Wednesday, April 29, 2015

Charlotte




Llegó puntual a la cita con su jefe y conversaron sobre la tarea y sus plazos, antes de ir hacia el edificio contiguo. El Van den Heuvel Instituut era una inmensa edificación antigua a la que modernizaron en los años setenta. Toda la atmósfera del edificio se había quedado en esa década y a medida que subían las gradas, Alex regresaba en el tiempo y se abstraía con los inmensos pasillos silenciosos. En el cuarto piso, el jefe abrió una puerta, dijo a Alex que ese sería su lugar de trabajo y le entregó la llave. Alex ocuparía la única oficina de un piso con despachos cerrados y empolvados laboratorios. Junto a la ventana estaba una mesa con un viejo ordenador y una silla rodante, a un costado un anaquel con periódicos y unos cuantos libros en holandés. El jefe se despidió deseándole suerte con la tarea. 

El plazo solamente admitía un trabajo sesudo, por ello Alex llegaba temprano, comía su fiambre en la oficina y salía bien entrada la noche. Su tímido carácter andino en el tímido entorno flamenco, le hacía más retraído y varios días  después de su llegada carecía de amigos. Su distracción era mirar por la ventana a la calle que se llenaba de gente y verles tomar sus bicicletas una vez concluido el día de labores. Como a él nadie lo esperaba, continuaba trabajando, hacía una llamada telefónica y minutos después un iraní, parecido a Frank Zappa, le traía una lata de refresco y un kebab. Dos horas después regresaba a la residencia universitaria, disfrutando del viento frío, de la luz tenue de los faroles que coqueteaban con la neblina y del silencioso vacío de las calles desiertas.

El otoño aún quería quedarse y entre el cielo gris, a eso de las cuatro de la tarde, un rayo de sol se abría paso. Fue con esa luz, que Alex la vio por vez primera, al dirigir su atención al lado derecho de la ventana. Alex la saludó con la mano sin tener respuesta, por lo que al día siguiente quiso mostrar su simpatía haciéndole un regalo. En esa ocasión, según Alex, ella no solo respondió el saludo sino que se presentó como Charlotte y le dio las gracias en español. Desde entonces, a las cuatro, Alex se ponía a atisbar el cielo en pos del rayo de sol, el preámbulo a la llegada de Charlotte con su paso veloz.

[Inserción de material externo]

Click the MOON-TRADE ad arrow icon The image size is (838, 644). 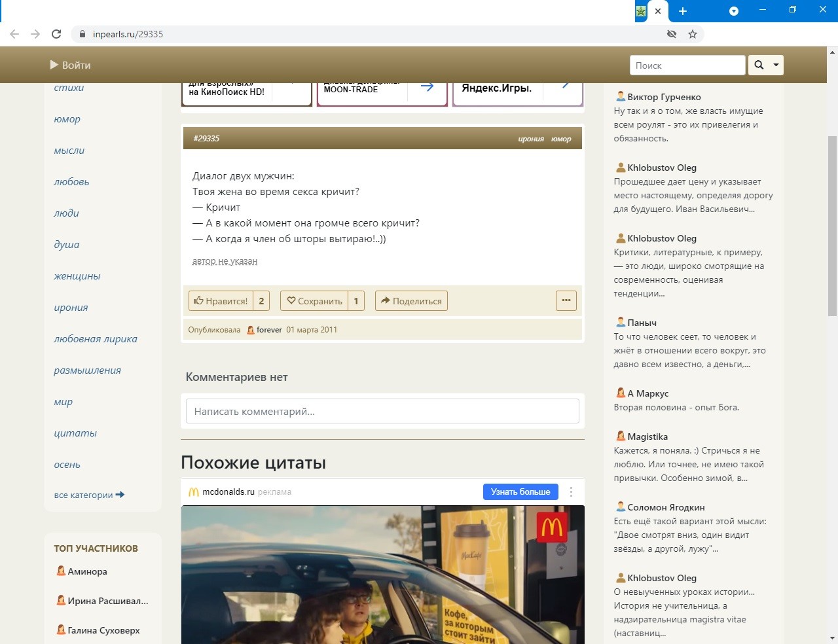[x=428, y=86]
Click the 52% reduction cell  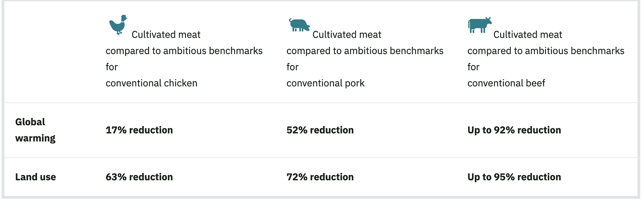click(x=320, y=130)
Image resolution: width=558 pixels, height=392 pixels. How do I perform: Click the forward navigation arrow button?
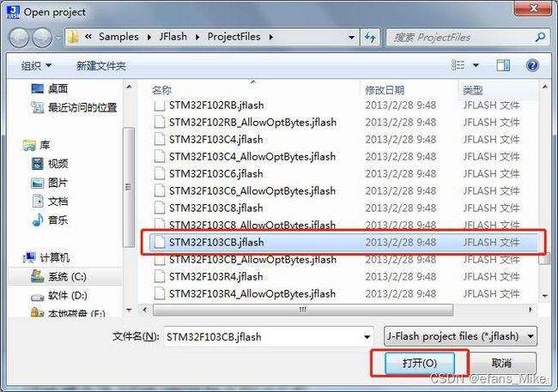click(x=42, y=38)
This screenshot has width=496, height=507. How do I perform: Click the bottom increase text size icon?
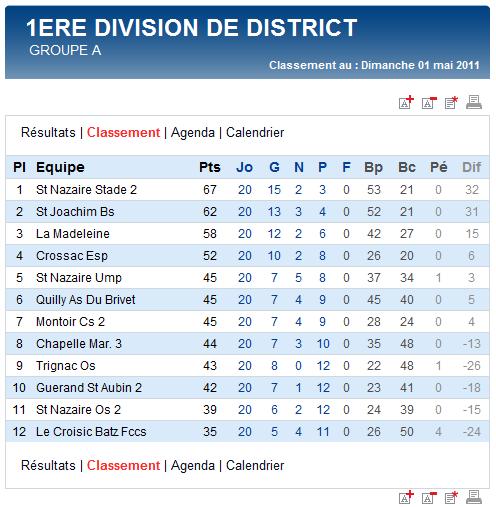point(406,497)
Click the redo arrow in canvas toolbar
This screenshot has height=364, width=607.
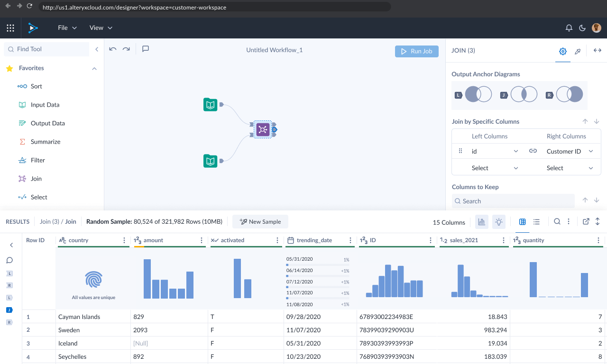pyautogui.click(x=126, y=49)
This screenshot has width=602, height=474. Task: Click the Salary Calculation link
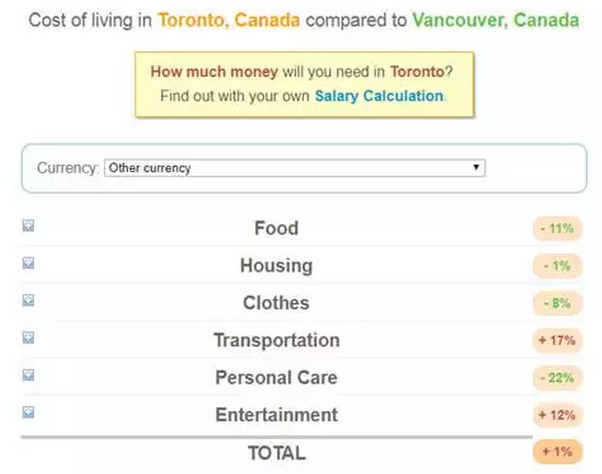pos(378,96)
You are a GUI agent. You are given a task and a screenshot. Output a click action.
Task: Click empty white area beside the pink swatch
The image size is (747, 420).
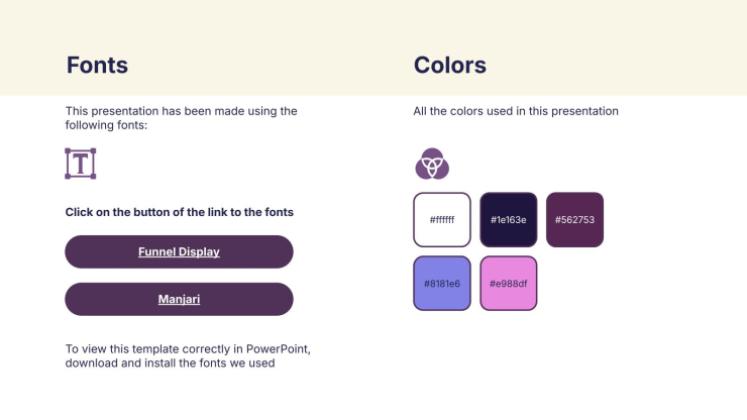point(619,283)
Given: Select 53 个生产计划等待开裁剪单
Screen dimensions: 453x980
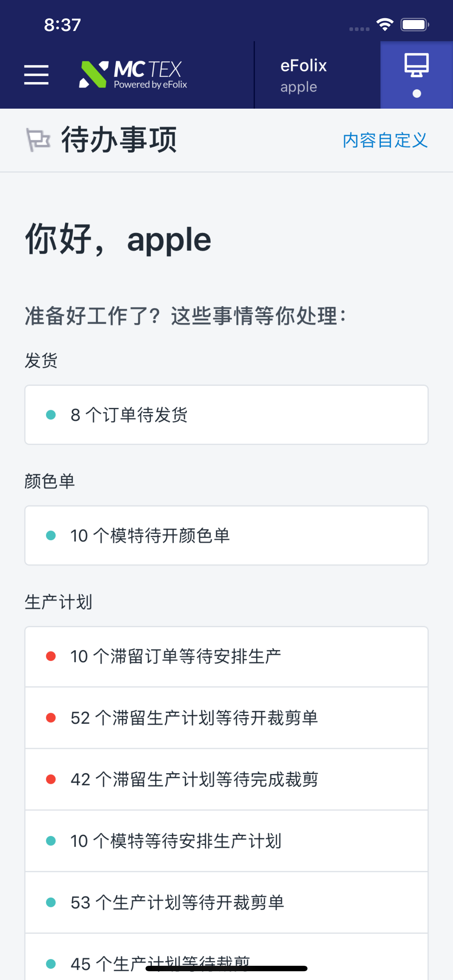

-Mientras Charlotte disfruta del sol, le cuento sobre los avances de mi proyecto. Ella me escucha con atención y pocas veces comenta, pero cuando lo hace, sus acotaciones son verdaderas joyas de la hermenéutica, agudas apostillas que cualifican mi trabajo, anotaba Alex, al contarme emocionado sobre su amiga.

El invierno y su opacidad se instalaron y el sol despareció por completo. A pesar de ello, Charlotte asistía a los diálogos vespertinos, acomodándose a escuchar con atención las fenomenológicas digresiones del investigador. Una tarde en que el invierno mostró toda su oscuridad temprana, ella no vino. Al día siguiente, él la llamó insistente sin tener respuesta y llegó a la noche intranquilo. En la nueva jornada, Alex no se concentraba, miraba a cada momento el lado derecho de la ventana, sin que haya huella alguna de Charlotte...

Desesperado, movió los libros apilados y abrió las páginas de los periódicos añejos, hasta que encontró un hilo transparente, la señal de Ariadna que le llevaría hacia algún sitio. Siguió la delgada hebra hasta su nacimiento en un rinconcito junto al calefactor, donde descubrió una pequeña telaraña con hormigas resecas, el regalo que semanas atrás Alex le dejara sobre el escritorio. Centímetros más allá pudo ver a Charlotte inmóvil, con cada una de sus ocho patitas recogidas en el rictus de la muerte. La puso en su mano y luego la colocó en la mesa, justo en donde chocaban los rayos de sol otoñal. El duelo duró varios minutos y no pocas lágrimas bañaron el inerte cuerpecito del arácnido.